Given data Block Start

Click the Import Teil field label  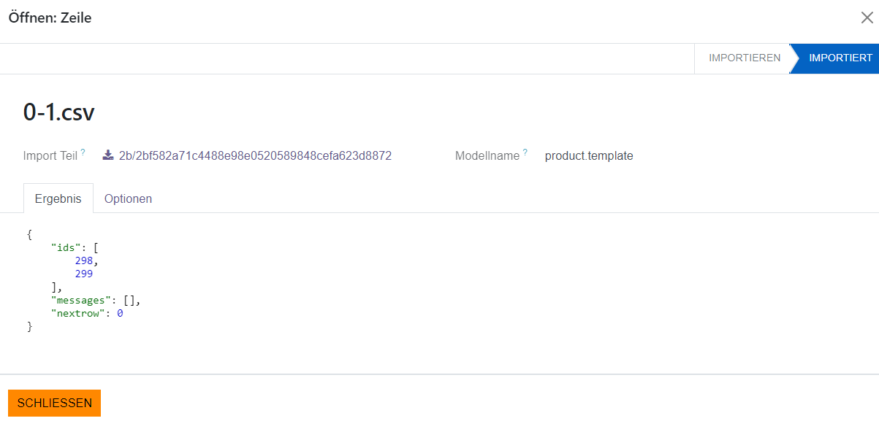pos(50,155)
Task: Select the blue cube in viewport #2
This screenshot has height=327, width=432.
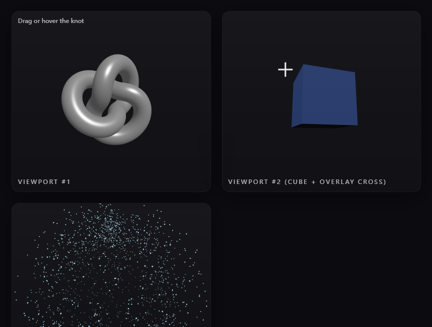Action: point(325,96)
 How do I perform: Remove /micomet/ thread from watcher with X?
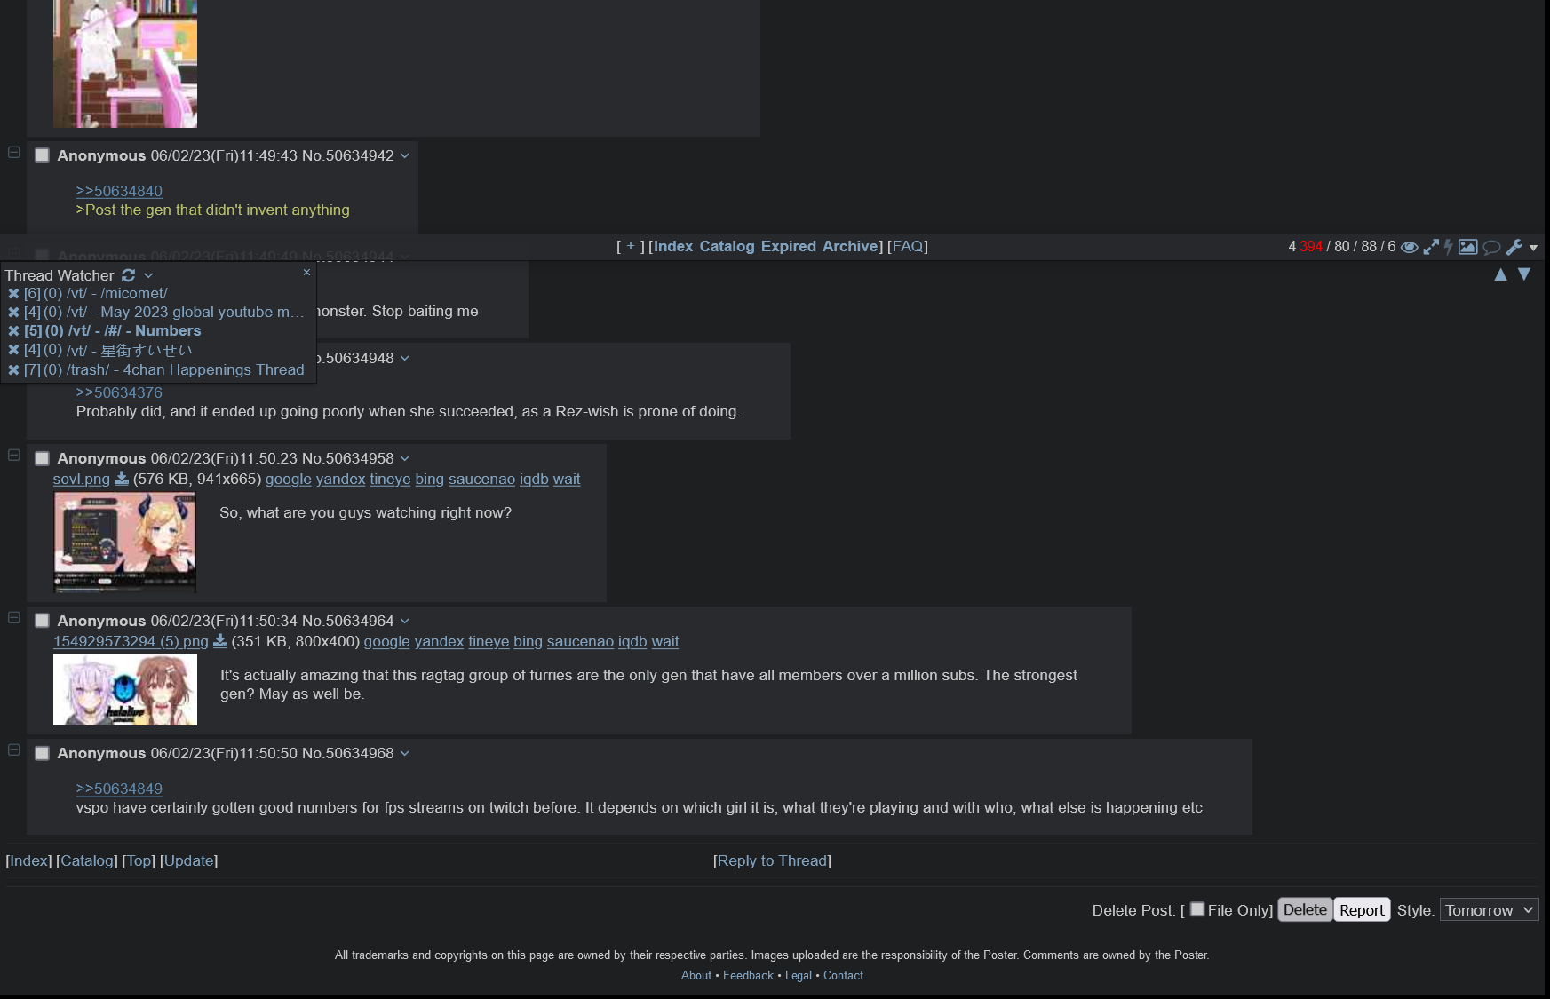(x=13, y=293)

Given data Block End
Given data Block Start

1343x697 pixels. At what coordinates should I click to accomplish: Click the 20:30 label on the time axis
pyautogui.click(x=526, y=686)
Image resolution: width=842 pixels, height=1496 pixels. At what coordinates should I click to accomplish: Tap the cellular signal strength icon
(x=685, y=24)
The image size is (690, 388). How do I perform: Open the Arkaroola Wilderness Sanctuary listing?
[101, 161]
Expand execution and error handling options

Given data Block End

**Task prompt**
What is needed is an exact copy of the lines above, from the one containing "The image size" through the one containing "Expand execution and error handling options", with nothing added.

**Response to this exercise**
The image size is (690, 388). How do I perform: Open the Arkaroola Wilderness Sanctuary listing?
[101, 161]
Expand execution and error handling options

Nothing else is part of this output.